**DO THIS**
Copy out, word for word, only the lines of the items below that begin at the line containing "You are a computer-use agent. 993x600 pixels." and end after the line containing "(x=1145, y=1250)", including both of those lines.
::: DATA
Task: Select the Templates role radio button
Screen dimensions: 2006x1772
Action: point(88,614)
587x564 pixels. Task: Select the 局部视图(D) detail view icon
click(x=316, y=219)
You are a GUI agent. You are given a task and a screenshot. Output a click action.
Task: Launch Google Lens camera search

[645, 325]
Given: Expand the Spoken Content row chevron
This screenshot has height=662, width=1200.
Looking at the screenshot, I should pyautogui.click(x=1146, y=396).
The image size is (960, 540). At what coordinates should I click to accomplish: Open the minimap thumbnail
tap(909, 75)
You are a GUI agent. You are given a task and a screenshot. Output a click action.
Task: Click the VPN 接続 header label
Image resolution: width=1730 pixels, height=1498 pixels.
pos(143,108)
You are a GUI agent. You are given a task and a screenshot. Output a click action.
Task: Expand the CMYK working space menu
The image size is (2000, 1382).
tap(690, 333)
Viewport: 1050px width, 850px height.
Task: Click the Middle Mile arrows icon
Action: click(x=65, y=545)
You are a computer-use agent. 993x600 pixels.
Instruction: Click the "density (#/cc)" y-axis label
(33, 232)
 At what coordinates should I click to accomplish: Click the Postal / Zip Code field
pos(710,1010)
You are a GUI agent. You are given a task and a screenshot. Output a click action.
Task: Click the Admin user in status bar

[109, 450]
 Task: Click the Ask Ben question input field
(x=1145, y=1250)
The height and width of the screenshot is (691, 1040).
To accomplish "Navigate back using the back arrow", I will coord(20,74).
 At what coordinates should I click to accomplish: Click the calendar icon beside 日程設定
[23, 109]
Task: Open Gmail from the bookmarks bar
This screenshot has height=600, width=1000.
::::::
**ANSWER TO THIS EXERCISE**
You are a computer-use agent. 993x600 pixels.
Instruction: Click the "density (#/cc)" y-axis label
(33, 232)
 At what coordinates should I click to accomplish: Click the Postal / Zip Code field
pos(710,1010)
You are a GUI agent. You are given a task and a screenshot. Output a click action.
Task: Click the Admin user in status bar

[109, 450]
 Task: Click the Ask Ben question input field
(x=1145, y=1250)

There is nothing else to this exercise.